# [Work item]
Restate each record word for word, from the first to the last.

(Data for this exercise Opens)

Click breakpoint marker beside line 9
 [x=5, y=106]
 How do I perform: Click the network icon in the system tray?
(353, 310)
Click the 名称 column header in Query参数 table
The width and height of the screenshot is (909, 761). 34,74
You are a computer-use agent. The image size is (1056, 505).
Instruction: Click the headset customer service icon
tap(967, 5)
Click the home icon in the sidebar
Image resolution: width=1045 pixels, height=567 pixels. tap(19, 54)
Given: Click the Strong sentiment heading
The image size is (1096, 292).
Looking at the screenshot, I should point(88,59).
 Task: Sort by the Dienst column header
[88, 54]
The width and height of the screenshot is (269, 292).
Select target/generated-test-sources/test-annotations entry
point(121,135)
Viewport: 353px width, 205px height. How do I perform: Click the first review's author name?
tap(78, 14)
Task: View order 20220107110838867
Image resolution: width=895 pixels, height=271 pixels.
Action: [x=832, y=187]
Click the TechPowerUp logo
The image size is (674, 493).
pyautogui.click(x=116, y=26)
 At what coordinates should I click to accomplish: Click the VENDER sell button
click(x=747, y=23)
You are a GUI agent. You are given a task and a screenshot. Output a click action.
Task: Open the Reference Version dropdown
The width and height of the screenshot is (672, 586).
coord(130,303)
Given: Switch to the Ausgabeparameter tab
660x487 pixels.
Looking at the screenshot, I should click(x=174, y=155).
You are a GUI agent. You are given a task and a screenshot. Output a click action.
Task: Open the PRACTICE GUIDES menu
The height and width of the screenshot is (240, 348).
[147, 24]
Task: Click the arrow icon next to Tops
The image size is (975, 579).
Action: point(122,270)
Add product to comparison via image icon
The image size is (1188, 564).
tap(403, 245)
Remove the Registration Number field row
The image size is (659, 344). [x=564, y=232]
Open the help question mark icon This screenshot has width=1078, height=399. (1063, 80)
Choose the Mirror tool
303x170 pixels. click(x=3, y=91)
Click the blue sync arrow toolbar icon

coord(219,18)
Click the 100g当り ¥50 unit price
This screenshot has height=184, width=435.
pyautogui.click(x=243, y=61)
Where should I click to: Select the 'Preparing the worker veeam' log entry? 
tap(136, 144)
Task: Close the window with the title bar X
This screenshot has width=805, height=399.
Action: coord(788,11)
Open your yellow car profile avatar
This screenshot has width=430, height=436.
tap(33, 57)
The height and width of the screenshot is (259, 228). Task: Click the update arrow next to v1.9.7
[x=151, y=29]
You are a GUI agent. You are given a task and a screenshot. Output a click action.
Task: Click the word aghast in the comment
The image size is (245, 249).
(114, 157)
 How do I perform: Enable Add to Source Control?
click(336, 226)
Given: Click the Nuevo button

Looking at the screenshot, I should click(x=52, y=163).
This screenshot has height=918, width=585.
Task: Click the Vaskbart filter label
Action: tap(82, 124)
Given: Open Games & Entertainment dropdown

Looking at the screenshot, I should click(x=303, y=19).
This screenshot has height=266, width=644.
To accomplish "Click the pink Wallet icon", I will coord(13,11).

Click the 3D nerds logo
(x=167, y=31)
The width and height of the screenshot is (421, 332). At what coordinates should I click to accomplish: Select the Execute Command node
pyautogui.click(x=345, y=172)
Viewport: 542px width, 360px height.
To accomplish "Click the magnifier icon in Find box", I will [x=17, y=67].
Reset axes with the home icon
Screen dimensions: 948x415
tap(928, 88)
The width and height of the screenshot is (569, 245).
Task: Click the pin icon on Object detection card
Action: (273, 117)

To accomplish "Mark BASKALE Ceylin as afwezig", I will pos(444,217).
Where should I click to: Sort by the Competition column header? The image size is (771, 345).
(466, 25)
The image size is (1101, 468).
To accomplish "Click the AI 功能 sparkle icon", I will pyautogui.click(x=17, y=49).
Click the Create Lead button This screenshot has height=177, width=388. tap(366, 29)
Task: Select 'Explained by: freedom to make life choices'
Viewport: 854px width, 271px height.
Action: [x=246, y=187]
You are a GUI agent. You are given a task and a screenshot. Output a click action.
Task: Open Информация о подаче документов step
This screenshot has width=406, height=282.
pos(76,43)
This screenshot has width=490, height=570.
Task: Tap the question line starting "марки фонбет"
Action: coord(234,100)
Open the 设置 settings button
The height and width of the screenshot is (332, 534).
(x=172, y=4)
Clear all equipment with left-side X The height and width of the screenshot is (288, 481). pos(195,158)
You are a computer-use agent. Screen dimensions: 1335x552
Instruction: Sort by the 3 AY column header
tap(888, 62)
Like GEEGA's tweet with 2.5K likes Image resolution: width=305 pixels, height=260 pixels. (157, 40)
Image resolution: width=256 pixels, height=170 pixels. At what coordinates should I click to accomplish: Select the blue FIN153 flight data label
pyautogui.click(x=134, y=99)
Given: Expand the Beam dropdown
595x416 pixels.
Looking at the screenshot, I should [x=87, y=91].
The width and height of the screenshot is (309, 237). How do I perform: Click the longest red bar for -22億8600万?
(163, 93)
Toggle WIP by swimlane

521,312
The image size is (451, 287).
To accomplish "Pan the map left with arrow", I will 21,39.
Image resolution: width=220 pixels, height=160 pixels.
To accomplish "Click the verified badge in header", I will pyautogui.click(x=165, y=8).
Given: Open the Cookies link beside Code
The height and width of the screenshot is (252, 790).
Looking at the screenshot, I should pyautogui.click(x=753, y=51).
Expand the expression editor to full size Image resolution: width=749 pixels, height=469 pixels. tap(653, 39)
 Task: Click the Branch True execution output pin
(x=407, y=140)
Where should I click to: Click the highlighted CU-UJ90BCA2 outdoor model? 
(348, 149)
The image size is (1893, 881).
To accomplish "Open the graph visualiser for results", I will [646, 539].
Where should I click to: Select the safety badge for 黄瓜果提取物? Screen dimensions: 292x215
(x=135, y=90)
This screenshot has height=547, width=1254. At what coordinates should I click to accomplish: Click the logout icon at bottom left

(Data for this exercise Closes)

# [Expected answer]
Click breakpoint marker beside line 9
 [x=5, y=106]
 How do I perform: Click the network icon in the system tray?
(353, 310)
Click the 名称 column header in Query参数 table
The width and height of the screenshot is (909, 761). 34,74
You are a computer-use agent. The image size is (1056, 505).
Instruction: Click the headset customer service icon
tap(967, 5)
Click the home icon in the sidebar
Image resolution: width=1045 pixels, height=567 pixels. tap(19, 54)
Given: Click the Strong sentiment heading
The image size is (1096, 292).
Looking at the screenshot, I should point(88,59).
 Task: Sort by the Dienst column header
[88, 54]
The width and height of the screenshot is (269, 292).
Select target/generated-test-sources/test-annotations entry
point(121,135)
Viewport: 353px width, 205px height. How do I perform: Click the first review's author name?
tap(78, 14)
Task: View order 20220107110838867
Image resolution: width=895 pixels, height=271 pixels.
Action: [x=832, y=187]
Click the TechPowerUp logo
The image size is (674, 493).
pyautogui.click(x=116, y=26)
 At what coordinates should I click to accomplish: Click the VENDER sell button
click(x=747, y=23)
You are a GUI agent. You are given a task and a screenshot. Output a click action.
Task: Open the Reference Version dropdown
The width and height of the screenshot is (672, 586).
coord(130,303)
Given: Switch to the Ausgabeparameter tab
660x487 pixels.
Looking at the screenshot, I should click(x=174, y=155).
You are a GUI agent. You are given a task and a screenshot. Output a click action.
Task: Open the PRACTICE GUIDES menu
The height and width of the screenshot is (240, 348).
[147, 24]
Task: Click the arrow icon next to Tops
The image size is (975, 579).
Action: point(122,270)
Add product to comparison via image icon
The image size is (1188, 564).
tap(403, 245)
Remove the Registration Number field row
The image size is (659, 344). [x=564, y=232]
Open the help question mark icon This screenshot has width=1078, height=399. (1063, 80)
Choose the Mirror tool
303x170 pixels. click(x=3, y=91)
Click the blue sync arrow toolbar icon

coord(219,18)
Click the 100g当り ¥50 unit price
This screenshot has height=184, width=435.
pyautogui.click(x=243, y=61)
Where should I click to: Select the 'Preparing the worker veeam' log entry? 
tap(136, 144)
Task: Close the window with the title bar X
This screenshot has width=805, height=399.
Action: coord(788,11)
Open your yellow car profile avatar
This screenshot has width=430, height=436.
tap(33, 57)
The height and width of the screenshot is (259, 228). Task: Click the update arrow next to v1.9.7
[x=151, y=29]
You are a GUI agent. You are given a task and a screenshot. Output a click action.
Task: Click the word aghast in the comment
The image size is (245, 249).
(114, 157)
 How do I perform: Enable Add to Source Control?
click(336, 226)
Given: Click the Nuevo button

Looking at the screenshot, I should click(x=52, y=163).
This screenshot has height=918, width=585.
Task: Click the Vaskbart filter label
Action: tap(82, 124)
Given: Open Games & Entertainment dropdown

Looking at the screenshot, I should click(x=303, y=19).
This screenshot has height=266, width=644.
To accomplish "Click the pink Wallet icon", I will coord(13,11).

Click the 3D nerds logo
(x=167, y=31)
The width and height of the screenshot is (421, 332). At what coordinates should I click to accomplish: Select the Execute Command node
pyautogui.click(x=345, y=172)
Viewport: 542px width, 360px height.
To accomplish "Click the magnifier icon in Find box", I will [x=17, y=67].
Reset axes with the home icon
Screen dimensions: 948x415
tap(928, 88)
The width and height of the screenshot is (569, 245).
Task: Click the pin icon on Object detection card
Action: (273, 117)

To accomplish "Mark BASKALE Ceylin as afwezig", I will pos(444,217).
Where should I click to: Sort by the Competition column header? The image size is (771, 345).
(466, 25)
The image size is (1101, 468).
To accomplish "Click the AI 功能 sparkle icon", I will pyautogui.click(x=17, y=49).
Click the Create Lead button This screenshot has height=177, width=388. tap(366, 29)
Task: Select 'Explained by: freedom to make life choices'
Viewport: 854px width, 271px height.
Action: [x=246, y=187]
You are a GUI agent. You are given a task and a screenshot. Output a click action.
Task: Open Информация о подаче документов step
This screenshot has width=406, height=282.
pos(76,43)
This screenshot has width=490, height=570.
Task: Tap the question line starting "марки фонбет"
Action: coord(234,100)
Open the 设置 settings button
The height and width of the screenshot is (332, 534).
(x=172, y=4)
Clear all equipment with left-side X The height and width of the screenshot is (288, 481). pos(195,158)
You are a computer-use agent. Screen dimensions: 1335x552
Instruction: Sort by the 3 AY column header
tap(888, 62)
Like GEEGA's tweet with 2.5K likes Image resolution: width=305 pixels, height=260 pixels. (157, 40)
Image resolution: width=256 pixels, height=170 pixels. At what coordinates should I click to accomplish: Select the blue FIN153 flight data label
pyautogui.click(x=134, y=99)
Given: Expand the Beam dropdown
595x416 pixels.
Looking at the screenshot, I should [x=87, y=91].
The width and height of the screenshot is (309, 237). How do I perform: Click the longest red bar for -22億8600万?
(163, 93)
Toggle WIP by swimlane

521,312
The image size is (451, 287).
To accomplish "Pan the map left with arrow", I will 21,39.
Image resolution: width=220 pixels, height=160 pixels.
To accomplish "Click the verified badge in header", I will pyautogui.click(x=165, y=8).
Given: Open the Cookies link beside Code
The height and width of the screenshot is (252, 790).
Looking at the screenshot, I should pyautogui.click(x=753, y=51).
Expand the expression editor to full size Image resolution: width=749 pixels, height=469 pixels. tap(653, 39)
 Task: Click the Branch True execution output pin
(x=407, y=140)
Where should I click to: Click the highlighted CU-UJ90BCA2 outdoor model? 
(348, 149)
The image size is (1893, 881).
To accomplish "Open the graph visualiser for results", I will [646, 539].
Where should I click to: Select the safety badge for 黄瓜果提取物? Screen dimensions: 292x215
(x=135, y=90)
This screenshot has height=547, width=1254. At what coordinates should I click to accomplish: Click the logout icon at bottom left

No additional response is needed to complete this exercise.